§ The problem: Rewrite the part of the data that opens with the line containing "This screenshot has" and closes with the line containing "pyautogui.click(x=780, y=681)", including both of those lines and the requests, and shift every coordinate in the answers up by 146. Leave the pictures out of your answer.

§ Data shown:
◇ ◇ ◇

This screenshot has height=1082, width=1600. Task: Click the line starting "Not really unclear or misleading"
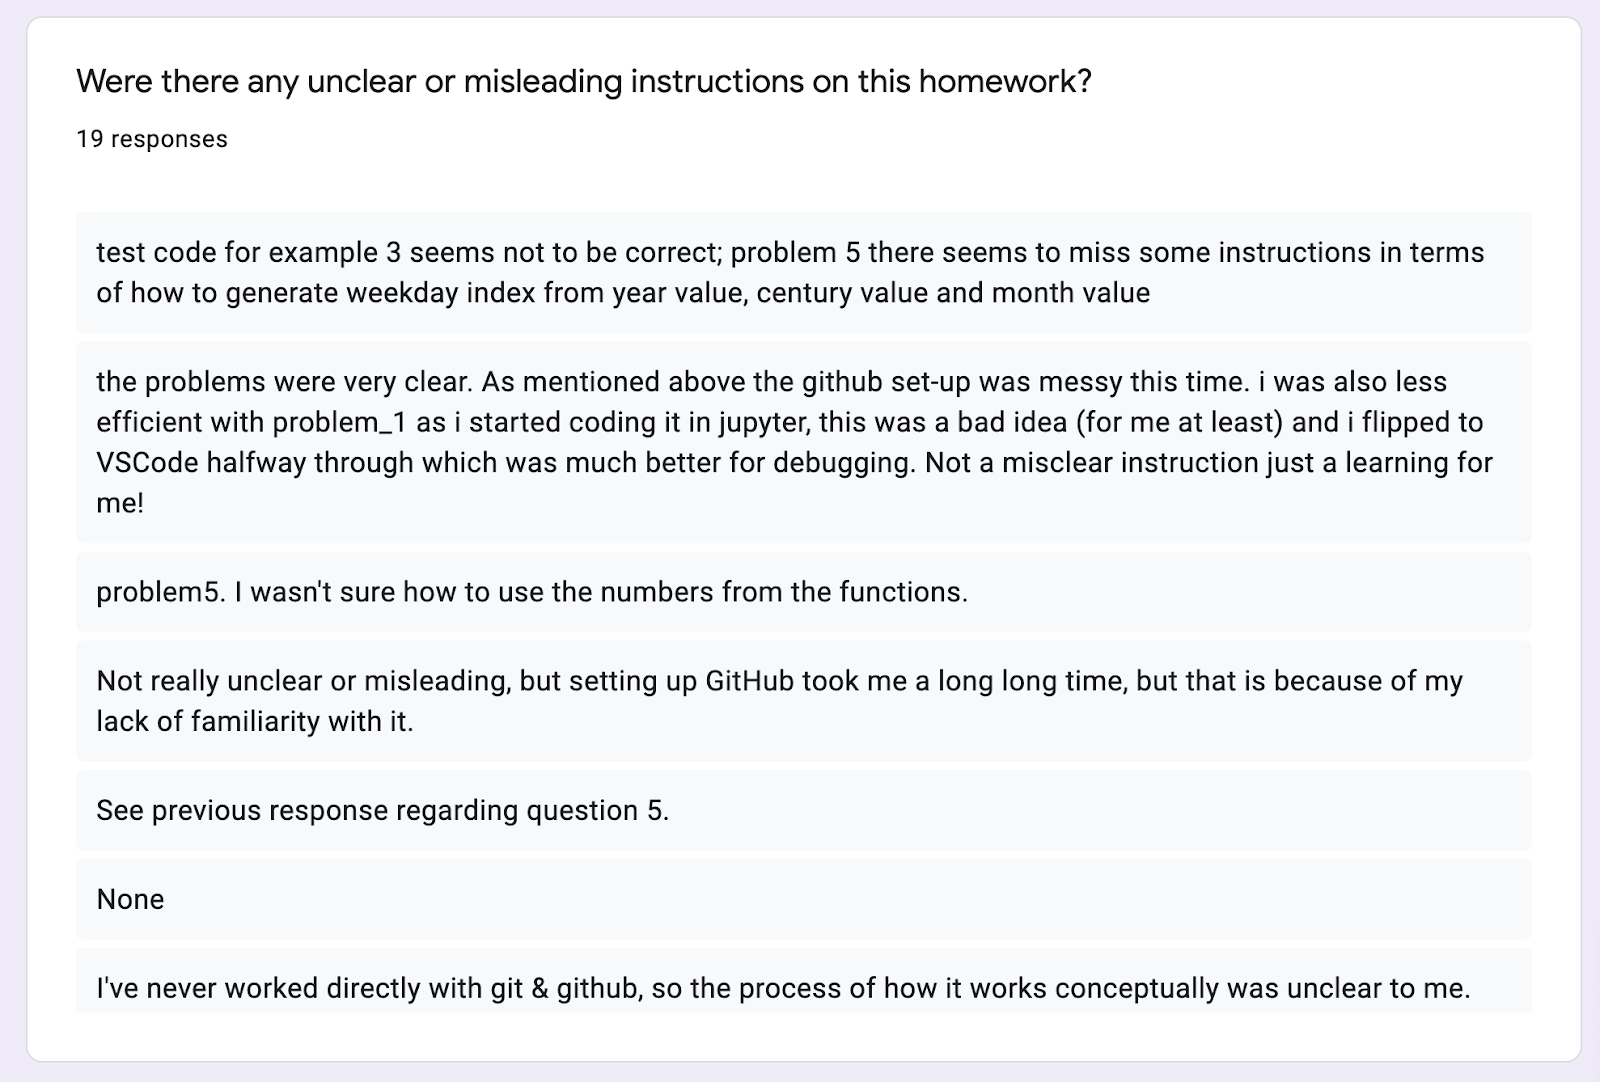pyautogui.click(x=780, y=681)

◇ ◇ ◇

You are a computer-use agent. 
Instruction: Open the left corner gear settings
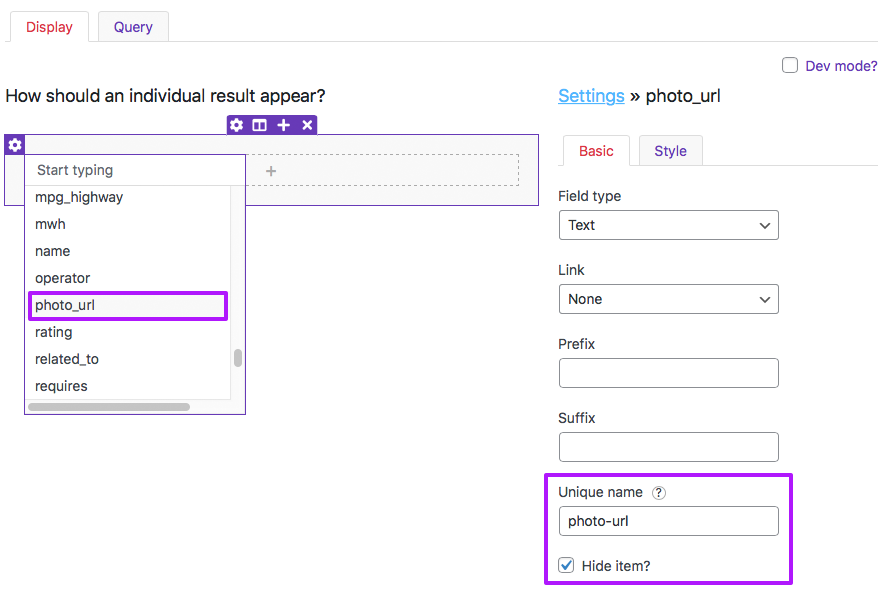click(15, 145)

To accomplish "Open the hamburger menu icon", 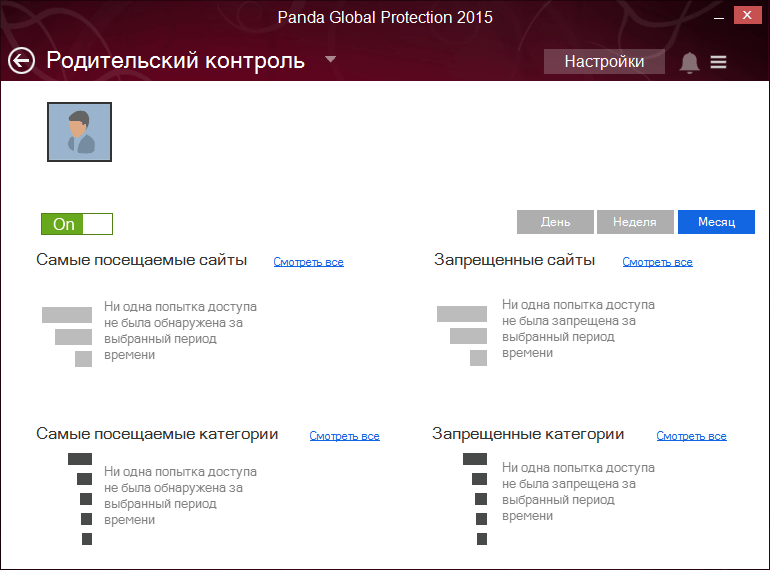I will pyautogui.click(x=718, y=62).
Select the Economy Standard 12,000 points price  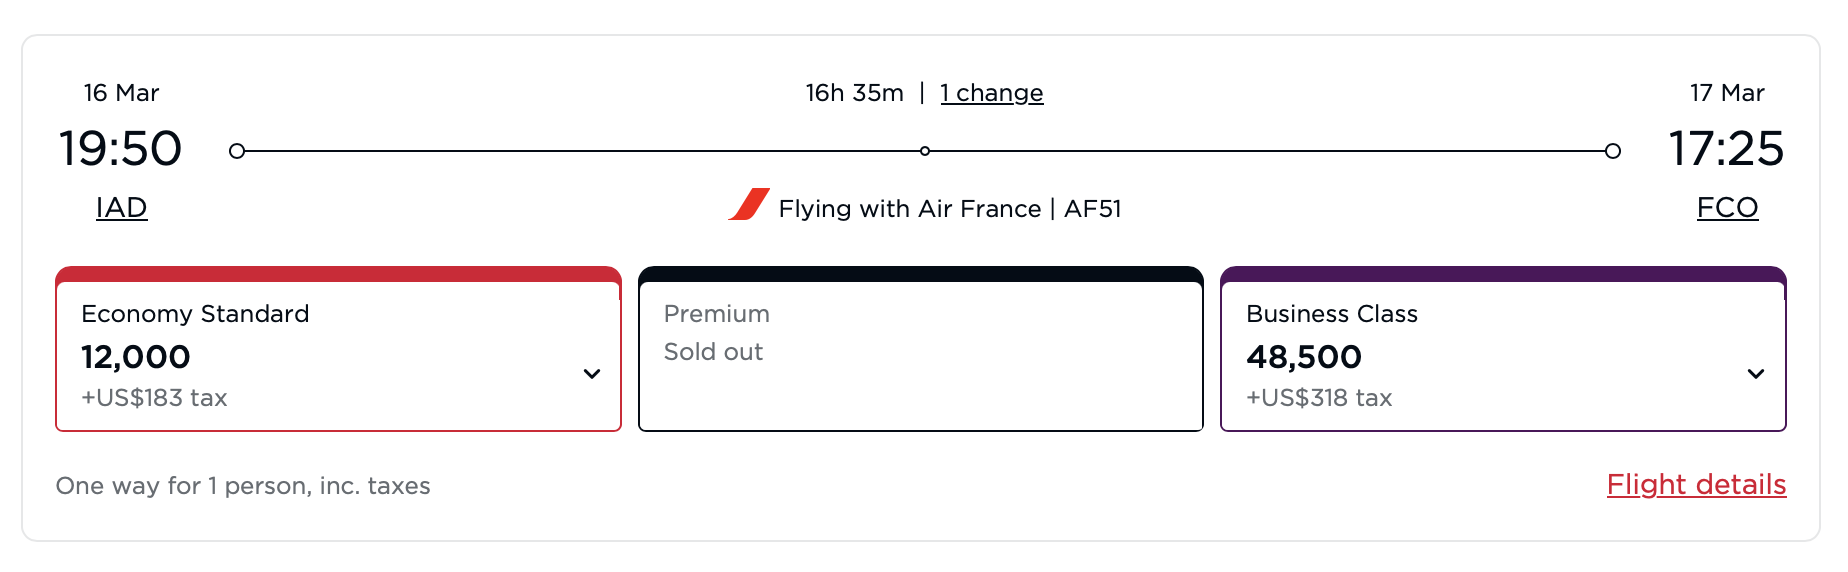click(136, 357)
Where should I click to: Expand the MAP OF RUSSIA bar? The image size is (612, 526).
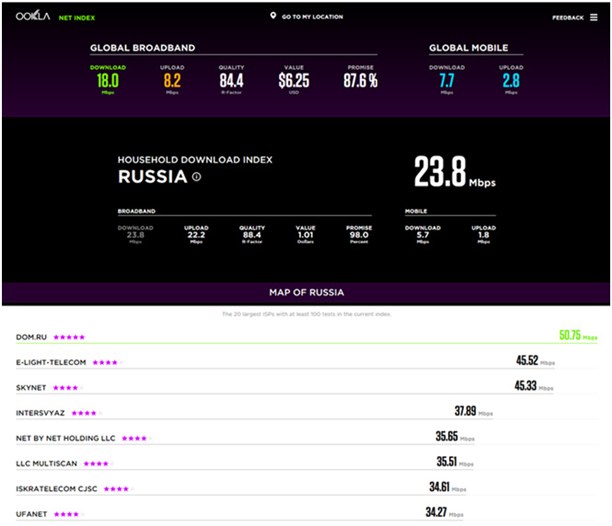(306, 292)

◇ ◇ ◇

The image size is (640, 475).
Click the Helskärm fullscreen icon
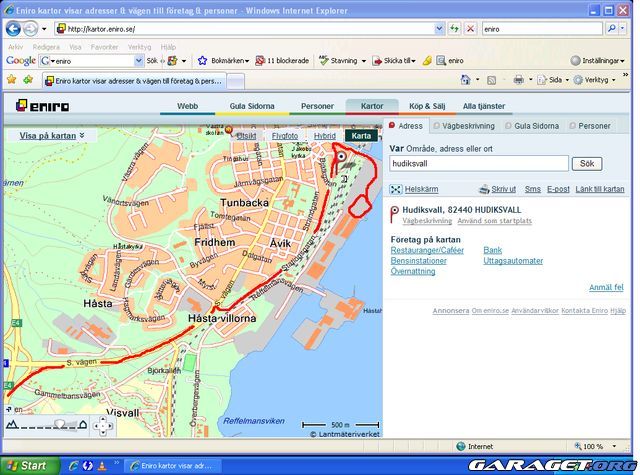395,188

◇ ◇ ◇

§ Solution to this task:
This screenshot has height=1082, width=1600. Task: Click the line starting "Not really unclear or misleading"
pyautogui.click(x=926, y=827)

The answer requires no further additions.